Trying the Joint Force stuff, just ordered. I'd like to do it naturally with rest. Even trying tart cherry juice along with the usual joint supp regimen.


----------



## KelJu (Dec 3, 2013)

Fucking elbows! I got the same issue as you, however, mine is so bad that it hurts to pull-up, chip-up, row, and military press. I am on 3 weeks of a rest, and it still hurts as bad today as it did 3 weeks ago. FUCK ELBOWS!


----------



## Big Puppy (Dec 3, 2013)

I experienced the same thing, golfers elbow.  I didn't do back or biceps for 3 months.  This is what I ended up doing:

1.  ART therapy.  Most of us don't stretch much. We lift chest, chest, and between the other muscles, chest.  My chest was too tight. That pulls your shoulders forward.  Also my traps were tight. That pulls the shoulders up.  This creates a condition where it stresses the whole biceps chain "shortening" those tendons.  You need to stretch chest and traps to lengthen the area.  The tendons won't be so short and therefore being stressed all the time.  Deep tissue and daily stretching helped fix my problem.  I still daily stretch my chest and have not had it flare up for 2+ years.

2. I also incorporated igf-lr3.  From what I've read, there are a lot of receptors in connective tissue.  I think it helped repair the area.

Through this protocol, I could feel a significant difference after 2 1/2 weeks.

Fwiw it worked for me.


----------



## BIGBEN2011 (Dec 4, 2013)

igf-lr3 is what you need while on this my dr put together arm is 100% pain free. while off of igf I can not train my right arm from the pain. i am hooked on igf-lr3 like a crack head.


----------



## moodyman1 (Dec 4, 2013)

D-e-c-a


----------



## jay_steel (Dec 4, 2013)

there is stuff made for horses you can get from the feed store i was just talking to a powerlifter about.

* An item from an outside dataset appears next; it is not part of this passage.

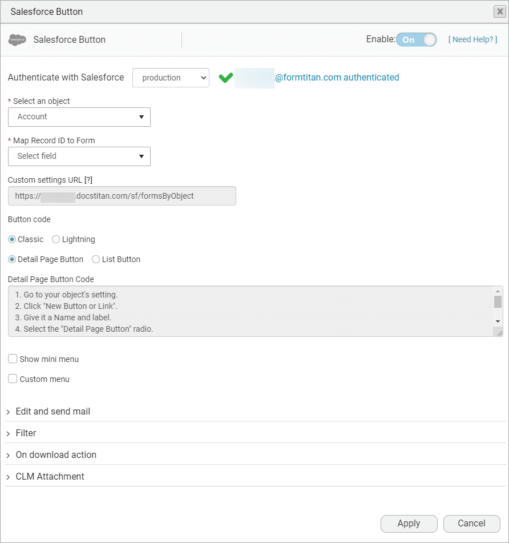Open the Select field dropdown
509x543 pixels.
(x=79, y=156)

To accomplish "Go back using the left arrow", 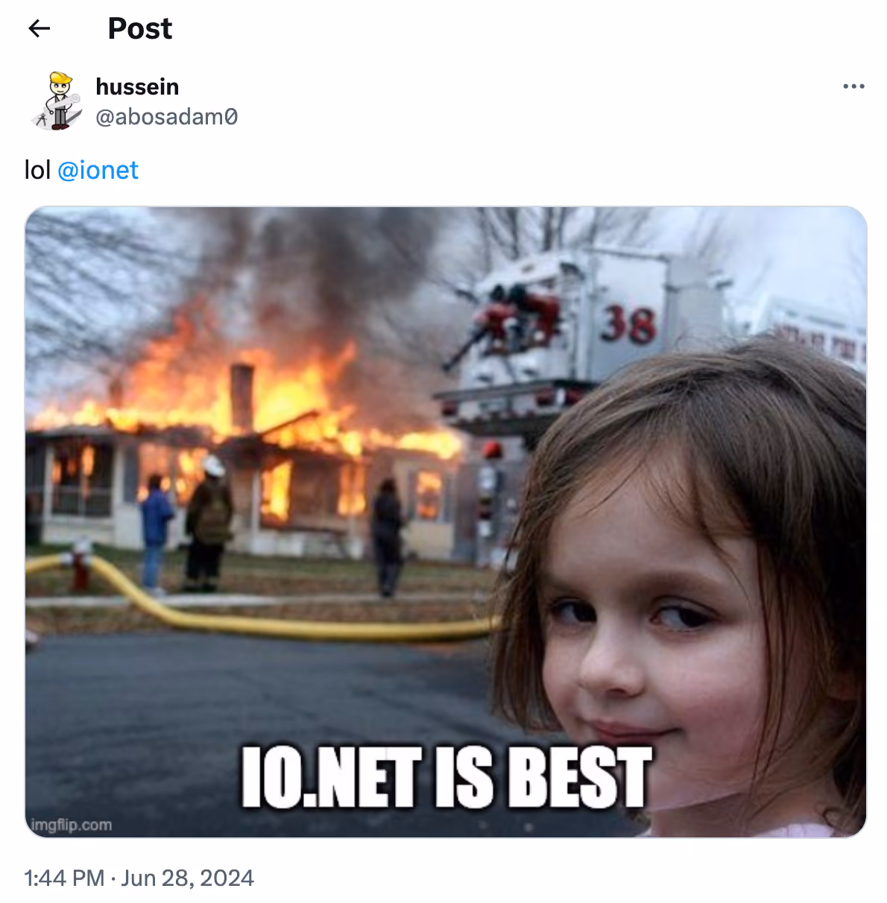I will point(39,28).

He says it taste like shit but its powerful enough for horses joints and ligs/tends that it blows us away. I have also used stuff that is injectable that is like WOW instant relief but adding pinning sucks. 

Ice everyday take motrin and do your best to remove the inflammation. I wrap my elbows because triceps get really painful at 8% or lower bf. To the point where I cant train them. Keep your joints warm. Properly warm up, look into preexhuast workouts with light weight to reduce the heavy load later on.


----------



## ctr10 (Dec 4, 2013)

I think everyone experiences some elbow pain now and then, you figure almost anything you do: curl,bench,shoulder press, tricep ext. and even back movements you involve the elbows-when mine flare I go light on movements that bother it, and I'm 51 and still chugging along


----------



## Vandammit (Dec 4, 2013)

I hear you brother,

I have had the tendonitis explore my wrists, elbows, forearms and now my feet after years of training..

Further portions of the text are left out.